Latest Arsenal implosion leaves CL hopes in tatters – when will they get a better chance?
For the second time in five days, Arsenal lost their heads and the points in a season-defining game. They may not have expected Champions League qualification this season, but they have failed to grasp the chance when it presented itself.
There were no excuses from Mikel Arteta this time. No grand anti-Arsenal conspiracy to concoct for a defeat that inflicts a near terminal wound on their Champions League hopes.
Arsenal were absolutely rotten in the face of a full-throttle display from Newcastle that had not a shred of end-of-season sloppiness to it. This is a revitalised and transformed club from top to bottom and excitement about what the future may hold; even before whatever the summer may bring this is a side that has produced Champions League form across the second half of the season.
Eventually Arsenal may also be able to bring themselves to look forward to next season with optimism on the back of a season of progress and improvement, but that is either going to require serious time for the wounds of the last five days to heal or for some deeply unlikely events on Sunday afternoon even allowing for the history of the Tottenham.
There’s Spursiness and then there’s losing to already relegated Norwich on the final day, a Norwich side who have beaten only Burnley since January. Spurs fans will take nothing for granted just yet – they and Arsenal are now fundamentally the same banter club – but nobody else will go into Sunday expecting anything other than confirmation of the seemingly inevitable. This was surely a must-win game for Arsenal and they spent most of it looking like they would struggle to hold on for a point and then panicking dismally upon falling behind. Based on the last two games, you could argue that Norwich beating Spurs is the simpler part of Sunday’s equation.

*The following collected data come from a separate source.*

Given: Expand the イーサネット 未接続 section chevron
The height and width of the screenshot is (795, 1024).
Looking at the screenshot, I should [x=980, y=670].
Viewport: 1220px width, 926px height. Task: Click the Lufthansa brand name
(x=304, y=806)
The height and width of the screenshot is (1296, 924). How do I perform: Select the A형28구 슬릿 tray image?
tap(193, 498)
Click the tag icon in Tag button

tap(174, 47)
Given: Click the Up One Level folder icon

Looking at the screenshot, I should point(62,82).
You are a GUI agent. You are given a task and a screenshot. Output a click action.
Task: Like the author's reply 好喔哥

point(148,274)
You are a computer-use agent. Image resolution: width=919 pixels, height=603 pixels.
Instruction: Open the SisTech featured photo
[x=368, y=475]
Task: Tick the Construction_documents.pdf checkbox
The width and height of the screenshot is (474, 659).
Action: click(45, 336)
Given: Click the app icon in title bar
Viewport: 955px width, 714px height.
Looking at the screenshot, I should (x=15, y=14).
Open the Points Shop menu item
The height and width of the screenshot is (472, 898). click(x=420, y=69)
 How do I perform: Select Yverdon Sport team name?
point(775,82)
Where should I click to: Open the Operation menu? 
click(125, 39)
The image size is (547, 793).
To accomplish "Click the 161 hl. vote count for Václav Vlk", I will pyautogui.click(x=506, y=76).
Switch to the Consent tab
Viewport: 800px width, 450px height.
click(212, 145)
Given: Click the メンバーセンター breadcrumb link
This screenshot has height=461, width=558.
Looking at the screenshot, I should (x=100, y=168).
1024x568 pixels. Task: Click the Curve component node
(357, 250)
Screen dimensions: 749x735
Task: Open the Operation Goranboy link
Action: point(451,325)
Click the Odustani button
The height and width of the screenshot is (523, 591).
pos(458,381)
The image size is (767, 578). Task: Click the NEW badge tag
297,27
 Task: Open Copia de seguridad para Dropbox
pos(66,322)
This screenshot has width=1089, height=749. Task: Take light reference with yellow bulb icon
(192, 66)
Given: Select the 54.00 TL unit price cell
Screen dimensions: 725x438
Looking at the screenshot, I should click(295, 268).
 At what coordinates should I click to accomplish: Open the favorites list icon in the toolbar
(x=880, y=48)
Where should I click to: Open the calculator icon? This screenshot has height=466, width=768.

An Arsenal win – any Arsenal win – looks deeply unlikely after this.
Wider context is easy to ignore on decisive nights like this but it should be mentioned. Nobody had Arsenal down as top-four contenders at the start of the season, and fifth place – if it is to be fifth place – still represents progress for a young squad. But that doesn’t mean this shouldn’t sting, and most importantly it doesn’t mean that it is a chance that will definitely come along again. The stars aligned for Arsenal this season. Manchester United have been a mess, Spurs lost their way for months on end and Leicester’s own overperforming came to an abrupt end. Above all, Arsenal found themselves with a clear run thanks to no European football and an early exit from the FA Cup.
To end the season with a squad as thin and threadbare and exhausted as this represents a gamble that has backfired spectacularly. Arsenal may not have expected a chance to get back in the Champions League to present itself, but it did and they have p*ssed it right up the wall. Next year this Arsenal squad will be a year older and a year wiser, but they look set for another season of Thursday-Sunday football, as well as Spurs, a new-look Manchester United and on this evidence very possibly Newcastle as well.
With Champions League qualification in sight, Arsenal have lost five of their last nine games having opted to weaken the squad in January. Four of those five defeats have come against teams between ninth and 15th in the table, with the other that heads-gone collapse at Tottenham, the hangover of which could be felt throughout this latest sh*tshow.
Things were going wrong long before the opening goal, but it was a catastrophe of a thing. Beginning with a foul throw, ending with Ben White diverting the ball past Aaron Ramsdale, and littered with errors in between. Cedric charged inexplicably forward only to make no challenge on Allan Saint-Maximin. White failed to shuffle across to fill the space, allowing Joelinton to run clear down the left with only a desperately scrambling Mo Elneny for anything approaching company. White was then stuck in no-man’s land when the cross fizzed in with the excellent Callum Wilson lurking.
Going behind was bad, but Arteta’s response was worse. There were still 35 minutes remaining for Arsenal to work their way back into the game. But the Arsenal boss panicked. Forward players were thrown on to the pitch seemingly at random. Whatever defensive shape they had was lost, and their attacks become even more chaotic and disjointed than before. It was a Hail Mary and it got what it deserved. Two or three times Newcastle carved Arsenal apart before getting the second goal that had begun to feel inevitable as St James’ Park gave way entirely to the party that had been threatened all night.
Newcastle fans left full of optimism for what the future holds. For Arsenal, there was no escaping the chance in the present that looks to have slipped through their fingers.